The idea is to attack your opponent at his or her strong point, trying to undermine it with guilt by association and distortion. Even if your intent is obvious, at least you'll force your opponent into a defensive posture. Most people won't bother to check out whether the allegation is true. The targets, unwilling to leave the negativity unchallenged, sometimes respond in kind. They look for ways to strike back without falling into the mud hole.
But in this election, mud merchants seemed out of touch. Even as families fell into economic distress, some candidates continued to pepper their opponents with twisted broadsides. Against the hope-and-change themes of Barack Obama and his disciples, tearing into your opponent seemed discordant.
Mr. Kratovil's defense may have been strengthened by a backlash. His opponent, Mr. Harris, had beaten longtime 1st District Rep. Wayne T. Gilchrest in the GOP primary, accusing the congressman of being disloyal to President Bush. In the general election, some of Mr. Gilchrest's Republican allies stood with the Democrat, and the outgoing congressman endorsed him.
As the race began to seem within Mr. Kratovil's reach, the Democratic Congressional Campaign Committee, headed by Rep. Chris Van Hollen of Maryland's 8th District, stepped in. The committee paid for television advertisements that pointed to financial help the Republican candidate had gotten from big corporations. Andy Harris' friends are not your friends, the ads said.
A relative newcomer, Mr. Kratovil won in a historically Republican district made more so when congressional districts were rebalanced. The political plan was to create districts that would be easier for Democrats to win and hold.

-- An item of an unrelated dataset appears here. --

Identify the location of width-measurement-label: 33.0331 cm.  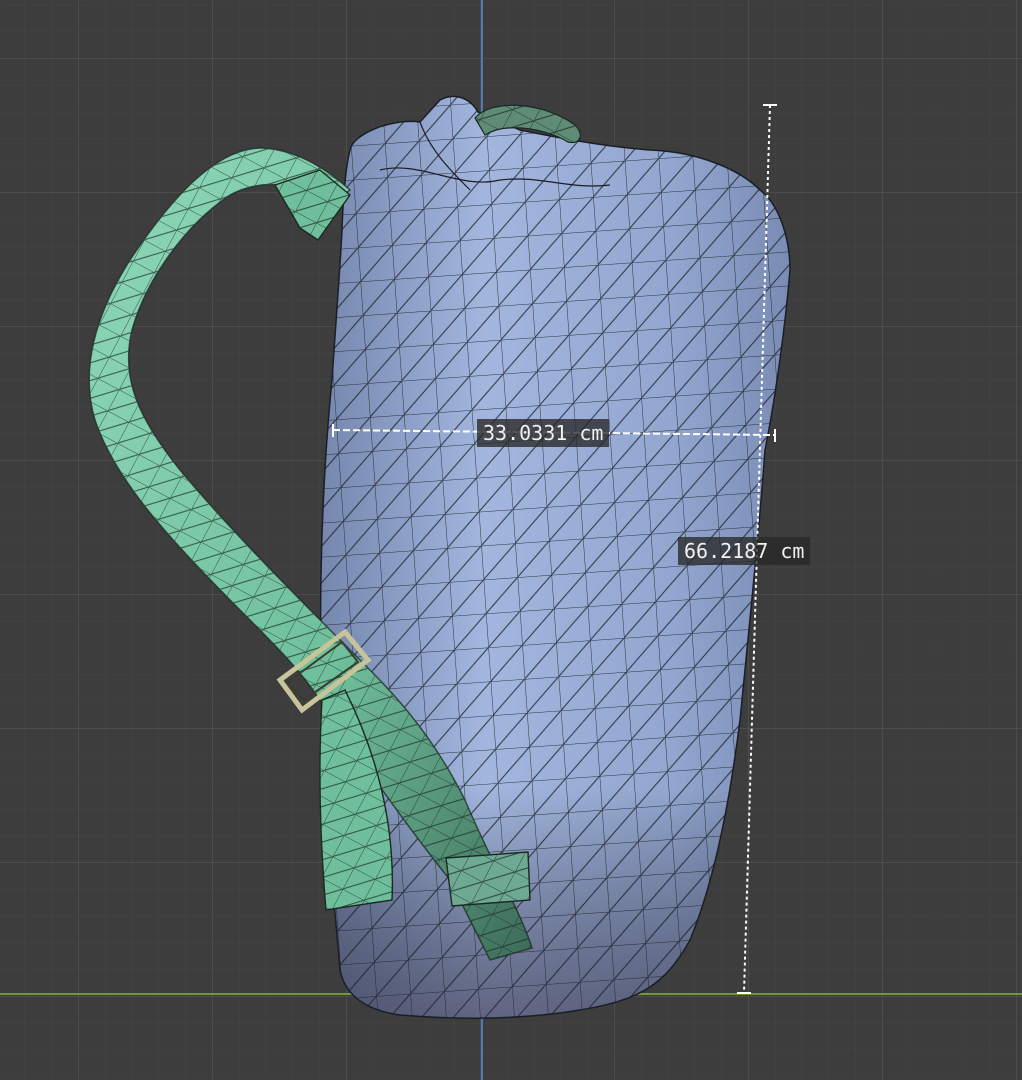
(544, 433).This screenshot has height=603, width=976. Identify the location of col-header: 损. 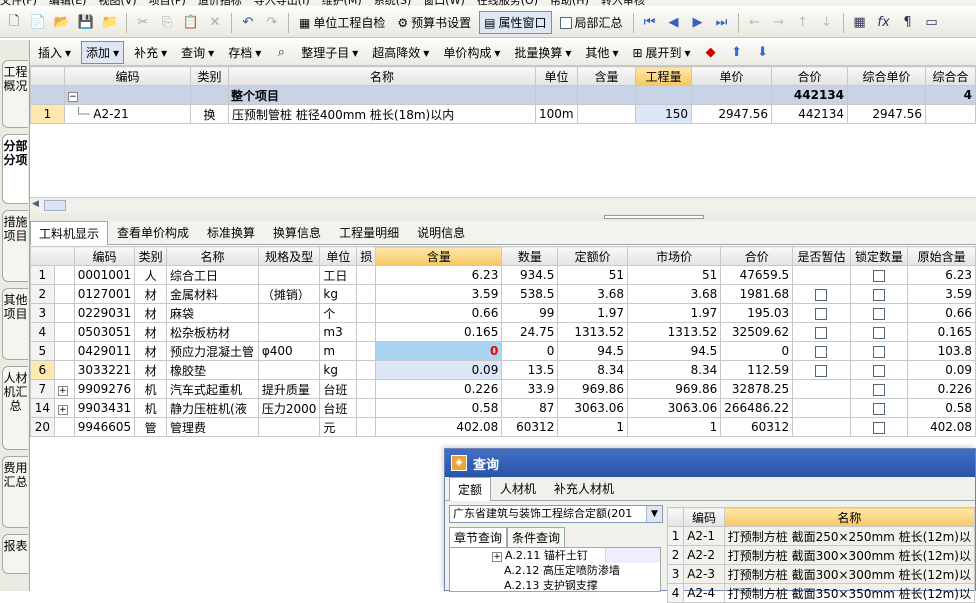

Mr. Harris' tactics surely had something to do with his defeat; his party's presidential candidate, Sen. John McCain, won handily in the 1st District. And the state senator was endorsed by former Gov. Robert L. Ehrlich Jr. Democrats who campaigned for Mr. Kratovil say they found that neither candidate was well known. Mr. Gilchrest's endorsement, also carried on the TV campaign commercials, meant even more.
If Mr. Harris runs again, he might consider a campaign on the issues: the Chesapeake Bay and health insurance, for example. But he could have problems there. Environmental groups called his record on the bay one of the legislature's worst.
In the area of health care, Mr. Kratovil said he supported a plan to have the state use its bulk purchasing power to buy prescription drugs for the working poor, just as it does now for those covered by Medicaid. A federal waiver is needed, but a bill pending in Congress would clear the way. Though he had voted for this idea in the state Senate, Mr. Harris' campaign declined to say how he would vote as a congressman.
Issues like these - not smear and distortion - should decide races for public office.